The donations took place over nine days between August 27 and September 4 in Daegu. The church was responding to a call by health authorities in South Korea which asked members for additional donations of plasma to support the development of a vaccine.
“Facing the need for facilitation of developing a cure through plasma donation and clinical trials, the KCDC asked for another round of a large-scale donation by members of Shincheonji Church on August 24th.
“With the cooperation of Daegu city, Daegu Athletics Center provided the space, while GC Pharma provided the necessary equipment and personnel from August 27 to September 4. We wish to express our gratitude to the people who participated in donating plasma willingly to save other patients after recovery. We specifically express our gratitude to the congregation members of Shincheonji, Daegu city for providing a location, and Korean Red Cross,” said Mr. Kwon Jun-wook, Deputy Director of the KCDC in a statement.
Researches are experimenting with blood plasma as a possible cure for Covid-19. The plasma is extracted from the blood of individuals with a previous exposure to the virus.
With more than 300,000 members globally, Shincheonji Church of Jesus is one of the organisations in Korea that have been at the forefront of fighting the pandemic.
Around 4,000 members of Shincheonji Church tested positive for corona with the infections concentrated in the city of Daegu. While most of them recovered, 11 died.
According to a report from the Korea Centers for Disease Control and Prevention (KCDC) and Shincheonji Church, 562 members who recovered from the virus registered to donate plasma while 628 members had made donations by August 26. It is expected that 1700 members of the church would have donated plasma by the time the exercise is closed later this month.
Research and development of the convalescent plasma treatment is underway by National Institute of Health under the Ministry of Health and Welfare in cooperation with Green Cross (GC) Pharma, a South Korean biotechnology company.

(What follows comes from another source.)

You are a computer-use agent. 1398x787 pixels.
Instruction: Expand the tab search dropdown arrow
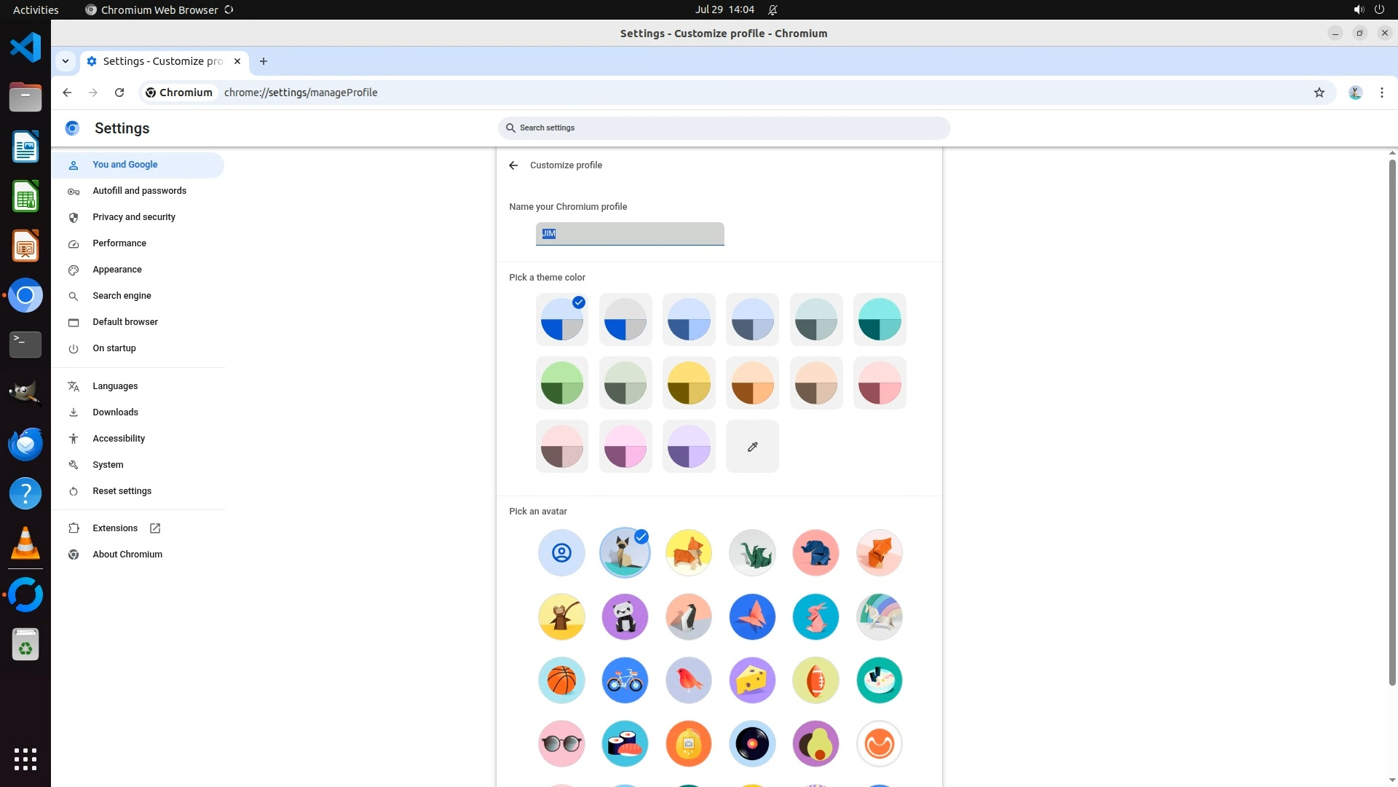click(66, 61)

While experts say that more data needs to be collected to see the benefits of such treatment, the US Food and Drug Administration (FDA) has approved the emergency use of convalescent plasma for the treatment of COVID-19.
A major challenge in the research into the effectiveness and the development of convalescent plasma treatment come from the limited supply of donors who must have been exposed and recovered from the virus.
Lee, Man Hee the Chairman of the Shincheonji congregation has encouraged members to make donations.
“Let us lead the effort in plasma donation so that the blood (plasma) of the congregation members can be used to overcome COVID-19 for the country,” he said in his letter to members on August 25.